Abstract
Background
Studies for developing diagnostics and treatments for infectious diseases usually require observing the onset of infection during the study period. However, when the infection base rate incidence is low, the cohort size required to measure an effect becomes large, and recruitment becomes costly and prolonged. We developed a model for reducing recruiting time and resources in a COVID-19 detection study by targeting recruitment to high-risk individuals.
Methods
We conducted an observational longitudinal cohort study at individual sites throughout the U.S., enrolling adults who were members of an online health and research platform. Through direct and longitudinal connection with research participants, we applied machine learning techniques to compute individual risk scores from individually permissioned data about socioeconomic and behavioral data, in combination with predicted local prevalence data. The modeled risk scores were then used to target candidates for enrollment in a hypothetical COVID-19 detection study. The main outcome measure was the incidence rate of COVID-19 according to the risk model compared with incidence rates in actual vaccine trials.
Results
When we used risk scores from 66,040 participants to recruit a balanced cohort of participants for a COVID-19 detection study, we obtained a 4- to 7-fold greater COVID-19 infection incidence rate compared with similar real-world study cohorts.
Conclusion
This risk model offers the possibility of reducing costs, increasing the power of analyses, and shortening study periods by targeting for recruitment participants at higher risk.
Keywords: COVID-19, Clinical trials, Risk modeling
1. Introduction
The costs of recruiting large numbers of participants for clinical trials can be high. The power of clinical trials also can depend on the number of “rare events” observed (such as COVID-19 infections), which often takes long periods to accrue. Efforts have therefore been attempted to reduce costs, increase the power of analyses, and shorten study periods by targeting participants at higher risk (those more exposed to infection) during recruitment [1]. Many prospective incidence trials already use basic demographics and health state-based approach to define populations at increased risk, which helps to figure out how vaccines work in the defined population (high-risk population), with the caveat of potentially making data less-generalizable.
We present an enrichment approach based on connection with members of the Evidation health and research platform [2]. This reward platform encourages users to develop healthy habits—such as walking, meditating, and logging meals—and incentivizes them to participate in research by completing surveys and sharing data from commercial-grade wearable sensors [3,4]. For example, the application has been used since 2017 for voluntary monitoring of annual influenza cases [5]. We therefore had access to a large pool of potential study participants we could easily survey.
Our modeling approach applied machine-learning techniques to compute individual risk scores from socioeconomic and behavioral data, in combination with predicted local prevalence data. The modeled risk scores were then used to target candidates for enrollment.
2. Material and methods
2.1. Design
We leveraged our longitudinal relationship with members of the Evidation platform and applied machine-learning modeling of COVID-19 risk to determine and recruit a high-risk study population. The study protocol was approved by the WCB Institutional Review Board (#20202887), and participants gave written consent to take part in the study.

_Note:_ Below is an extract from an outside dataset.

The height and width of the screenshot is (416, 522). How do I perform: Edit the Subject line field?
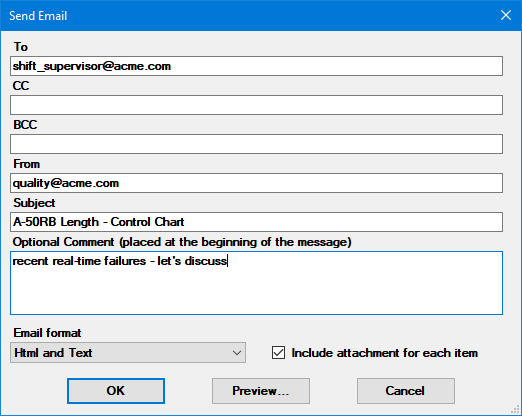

The machine-learning model quantified risk using participants’ locations, occupations, and behavior, given that these features likely affected exposure level to SARS-CoV-2. The initial training phase for the model was 49 days, during which we followed >100,000 members to characterize those who contracted COVID-19.
We measured enrichment in terms of the incidence of COVID-19 infection using this enhanced selection process versus infection incidence in the control groups of 3 COVID-19 vaccine trials [[6], [7], [8]] and another cohort generated via the Evidation platform but not using a precision recruitment approach [9]. Because each study had different enrollment dates and demographics, we normalized each study's incidence by matching dates and demographics of the comparator study to the US incidence.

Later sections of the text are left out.